A Preliminary Evaluation of the Pro-Chondrogenic Potential of 3D-Bioprinted Poly(ester Urea) Scaffolds
Division of Neuroscience and Experimental Psychology, School of Biological Sciences, Faculty of Biology, Medicine and Health, The University of Manchester, Manchester Academic Health Science Centre, Manchester M13 9PL, UK
Department of Mechanical, Aerospace and Civil Engineering, School of Engineering, Faculty of Science and Engineering, The University of Manchester, Manchester M13 9PL, UK
Centre for Mechanical Engineering, Materials and Processes, Department of Chemical Engineering, University of Coimbra, Rua Sílvio Lima-Pólo II, 3030-790 Coimbra, Portugal
Institute of Polymers, Composites and Biomaterials—National Research Council of Italy, V.le J.F. Kennedy 54—Mostra d’Oltremare Pad. 20, 80125 Naples, Italy
Institute of Chemistry and Molecular Engineering, Agricultural University of Georgia, 240, David Aghmashenebeli Alley, Tbilisi 0159, Georgia
Division of Cell Matrix Biology and Regenerative Medicine, School of Biological Sciences, Faculty of Biology, Medicine and Health, The University of Manchester, Manchester Academic Health Science Centre, Manchester M13 9PL, UK
The Henry Royce Institute, The University of Manchester, Alan Turing Building, Oxford Road, Manchester M13 9PL, UK
Authors to whom correspondence should be addressed.
Polymers 2020, 12(7), 1478; https://doi.org/10.3390/polym12071478
Received: 10 June 2020 / Revised: 25 June 2020 / Accepted: 26 June 2020 / Published: 30 June 2020
(This article belongs to the Special Issue Advances in Biofabrication for Tissue Engineering and Regenerative Medicine Applications)

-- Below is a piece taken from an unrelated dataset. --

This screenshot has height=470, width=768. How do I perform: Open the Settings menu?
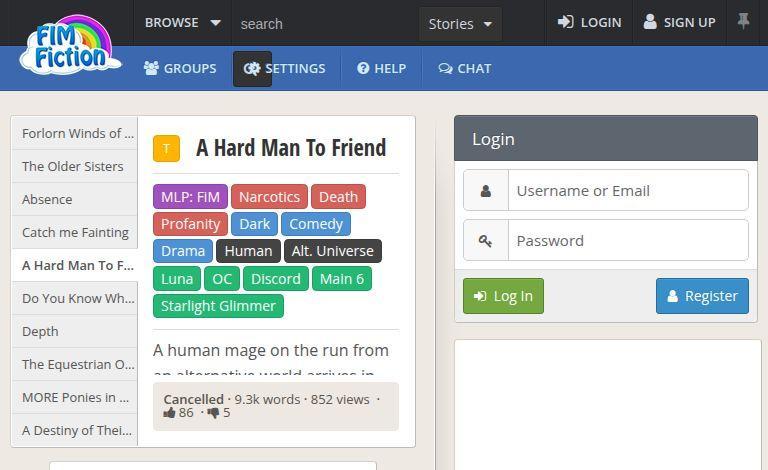285,68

Degeneration of articular cartilage (AC) is a common healthcare issue that can result in significantly impaired function and mobility for affected patients. The avascular nature of the tissue strongly burdens its regenerative capacity contributing to the development of more serious conditions such as osteoarthritis. Recent advances in bioprinting have prompted the development of alternative tissue engineering therapies for the generation of AC. Particular interest has been dedicated to scaffold-based strategies where 3D substrates are used to guide cellular function and tissue ingrowth. Despite its extensive use in bioprinting, the application of polycaprolactone (PCL) in AC is, however, restricted by properties that inhibit pro-chondrogenic cell phenotypes. This study proposes the use of a new bioprintable poly(ester urea) (PEU) material as an alternative to PCL for the generation of an in vitro model of early chondrogenesis. The polymer was successfully printed into 3D constructs displaying adequate substrate stiffness and increased hydrophilicity compared to PCL. Human chondrocytes cultured on the scaffolds exhibited higher cell viability and improved chondrogenic phenotype with upregulation of genes associated with type II collagen and aggrecan synthesis. Bioprinted PEU scaffolds could, therefore, provide a potential platform for the fabrication of bespoke, pro-chondrogenic tissue engineering constructs.